SEAIApr 8

Breaking the Illusion of Identity in LLM Tooling

arXiv:2604.0739840.4
AI Analysis

This addresses the issue of trust calibration in LLM tooling for researchers and developers, though it is incremental as it builds on existing mitigation efforts.

The paper tackled the problem of LLMs producing outputs that create an illusion of agency, degrading verification and trust, by proposing seven output-side rules that reduced anthropomorphic markers by over 97% and shortened outputs by 49% in empirical tests.

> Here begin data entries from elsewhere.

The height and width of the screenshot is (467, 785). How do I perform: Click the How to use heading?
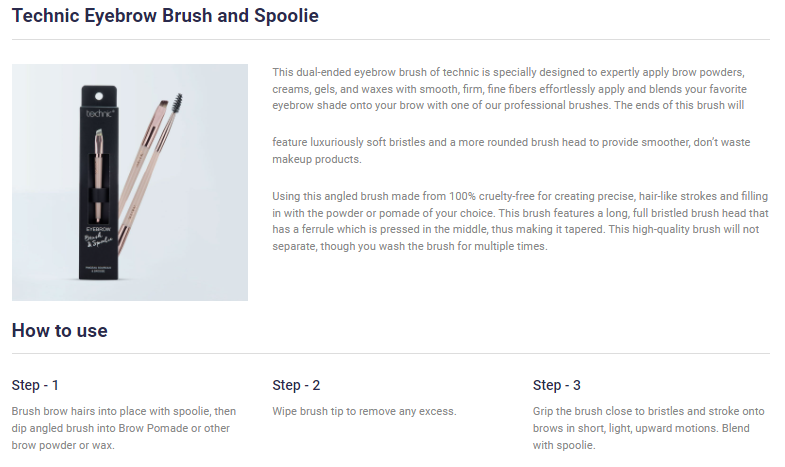pos(60,330)
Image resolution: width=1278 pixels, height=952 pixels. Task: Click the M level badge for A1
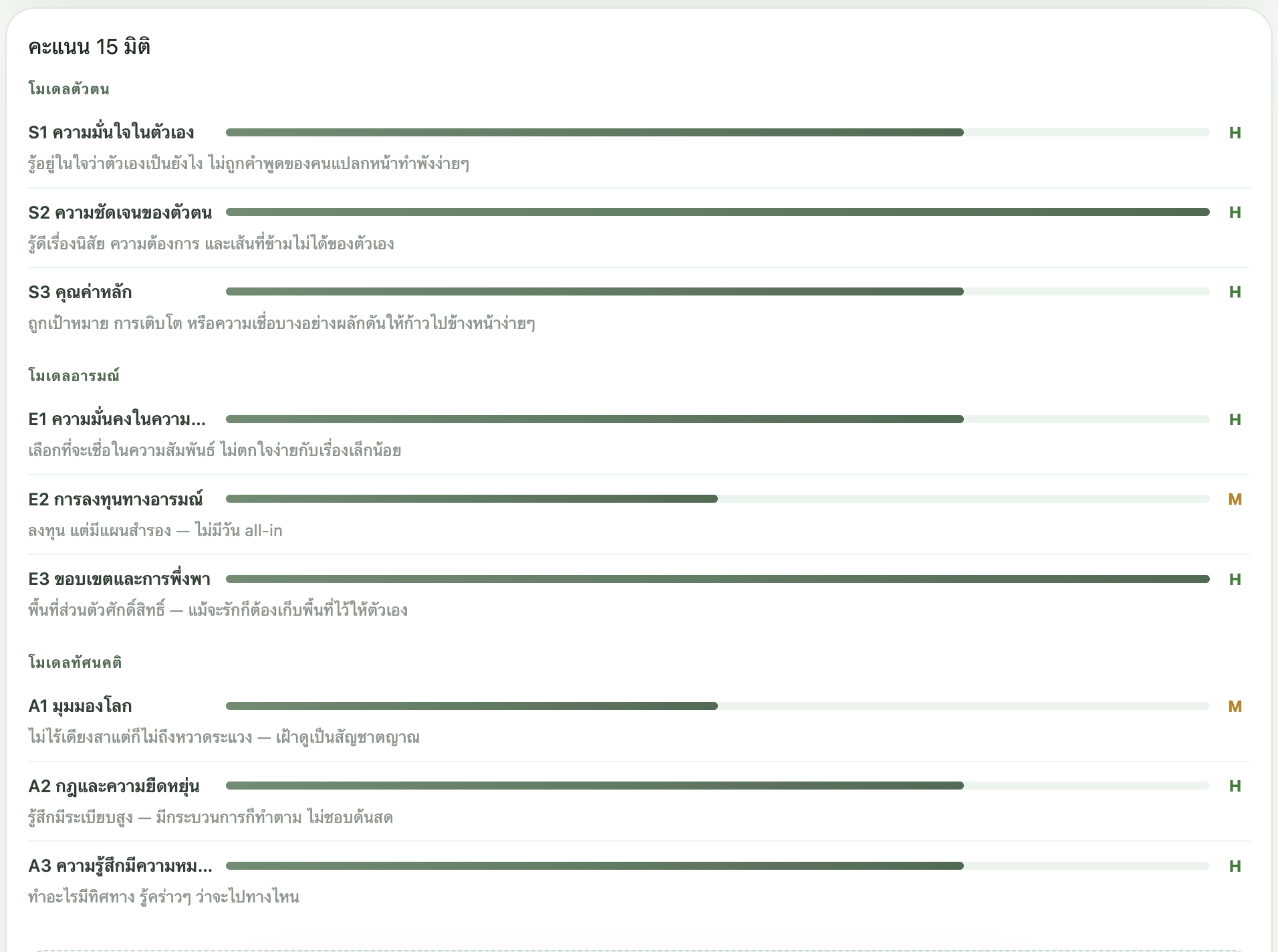tap(1235, 707)
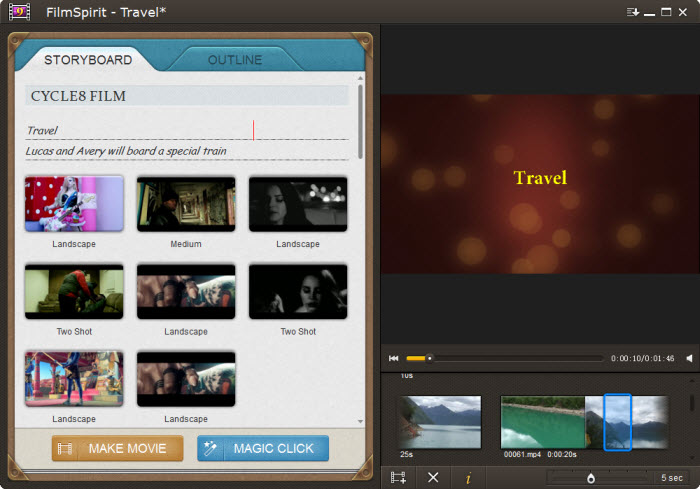Click the clip duration slider handle

tap(591, 479)
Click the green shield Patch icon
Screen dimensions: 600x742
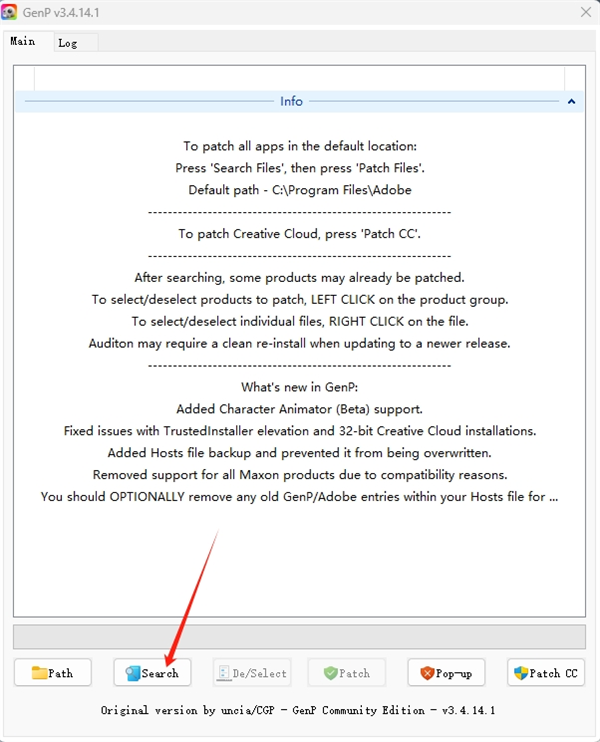point(330,673)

Large language models (LLMs) in research and development toolchains produce output that triggers attribution of agency and understanding -- a cognitive illusion that degrades verification behavior and trust calibration. No existing mitigation provides a systematic, deployable constraint set for output register. This paper proposes seven output-side rules, each targeting a documented linguistic mechanism, and validates them empirically. In 780 two-turn conversations (constrained vs. default register, 30 tasks, 13 replicates, 1560 API calls), anthropomorphic markers dropped from 1233 to 33 (>97% reduction, p < 0.001), outputs were 49% shorter by word count, and adapted AnthroScore confirmed the shift toward machine register (-1.94 vs. -0.96, p < 0.001). The rules are implemented as a configuration-file system prompt requiring no model modification; validation uses a single model (Claude Sonnet 4). Output quality under the constrained register was not evaluated. The mechanism is extensible to other domains.